Data items:
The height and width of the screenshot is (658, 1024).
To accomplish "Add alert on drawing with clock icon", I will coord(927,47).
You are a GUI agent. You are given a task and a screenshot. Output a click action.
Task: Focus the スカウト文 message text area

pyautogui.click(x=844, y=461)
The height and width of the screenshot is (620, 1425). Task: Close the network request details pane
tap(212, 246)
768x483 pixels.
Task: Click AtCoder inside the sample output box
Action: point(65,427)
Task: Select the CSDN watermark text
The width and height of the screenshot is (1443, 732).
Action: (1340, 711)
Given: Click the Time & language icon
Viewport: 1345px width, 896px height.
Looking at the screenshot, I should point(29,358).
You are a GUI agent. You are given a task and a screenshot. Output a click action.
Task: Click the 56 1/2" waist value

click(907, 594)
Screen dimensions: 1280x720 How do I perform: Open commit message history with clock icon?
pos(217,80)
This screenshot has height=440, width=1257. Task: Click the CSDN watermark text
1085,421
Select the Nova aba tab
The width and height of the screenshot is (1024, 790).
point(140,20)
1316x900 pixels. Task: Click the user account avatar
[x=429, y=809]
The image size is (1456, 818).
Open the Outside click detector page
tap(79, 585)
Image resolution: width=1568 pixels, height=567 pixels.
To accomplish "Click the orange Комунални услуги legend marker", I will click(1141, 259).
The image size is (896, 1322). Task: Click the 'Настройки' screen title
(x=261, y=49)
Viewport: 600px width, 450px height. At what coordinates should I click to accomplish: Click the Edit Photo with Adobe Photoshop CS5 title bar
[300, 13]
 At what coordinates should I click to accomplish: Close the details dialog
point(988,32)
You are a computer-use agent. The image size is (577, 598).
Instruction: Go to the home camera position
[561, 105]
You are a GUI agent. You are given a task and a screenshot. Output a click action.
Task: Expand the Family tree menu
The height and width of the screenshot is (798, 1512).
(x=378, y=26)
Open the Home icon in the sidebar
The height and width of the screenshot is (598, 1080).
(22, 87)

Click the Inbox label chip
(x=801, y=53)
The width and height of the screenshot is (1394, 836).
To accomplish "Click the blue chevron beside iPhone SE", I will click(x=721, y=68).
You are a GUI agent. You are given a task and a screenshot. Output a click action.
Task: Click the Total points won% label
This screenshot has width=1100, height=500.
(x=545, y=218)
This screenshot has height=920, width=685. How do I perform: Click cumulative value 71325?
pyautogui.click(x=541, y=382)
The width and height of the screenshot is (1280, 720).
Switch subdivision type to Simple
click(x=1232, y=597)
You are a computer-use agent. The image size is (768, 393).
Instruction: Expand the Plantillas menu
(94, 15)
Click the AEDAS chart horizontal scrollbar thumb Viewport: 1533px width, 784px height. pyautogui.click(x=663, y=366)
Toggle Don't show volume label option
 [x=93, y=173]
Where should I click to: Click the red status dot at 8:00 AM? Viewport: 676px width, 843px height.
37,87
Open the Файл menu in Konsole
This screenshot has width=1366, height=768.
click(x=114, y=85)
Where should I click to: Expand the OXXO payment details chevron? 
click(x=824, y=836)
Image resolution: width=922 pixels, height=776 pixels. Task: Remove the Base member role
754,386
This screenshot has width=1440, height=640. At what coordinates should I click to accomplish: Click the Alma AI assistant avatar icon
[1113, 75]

● **THE TASK**: Exactly as they appear above, output the lines of the data from the first through the one that contains "Image resolution: width=1568", and only those lines.

● **SOLUTION FOR THIS TASK**:
The height and width of the screenshot is (658, 1024).
To accomplish "Add alert on drawing with clock icon", I will coord(927,47).
You are a GUI agent. You are given a task and a screenshot. Output a click action.
Task: Focus the スカウト文 message text area

pyautogui.click(x=844, y=461)
The height and width of the screenshot is (620, 1425). Task: Close the network request details pane
tap(212, 246)
768x483 pixels.
Task: Click AtCoder inside the sample output box
Action: point(65,427)
Task: Select the CSDN watermark text
The width and height of the screenshot is (1443, 732).
Action: (1340, 711)
Given: Click the Time & language icon
Viewport: 1345px width, 896px height.
Looking at the screenshot, I should point(29,358).
You are a GUI agent. You are given a task and a screenshot. Output a click action.
Task: Click the 56 1/2" waist value

click(907, 594)
Screen dimensions: 1280x720 How do I perform: Open commit message history with clock icon?
pos(217,80)
This screenshot has height=440, width=1257. Task: Click the CSDN watermark text
1085,421
Select the Nova aba tab
The width and height of the screenshot is (1024, 790).
point(140,20)
1316x900 pixels. Task: Click the user account avatar
[x=429, y=809]
The image size is (1456, 818).
Open the Outside click detector page
tap(79, 585)
Image resolution: width=1568 pixels, height=567 pixels.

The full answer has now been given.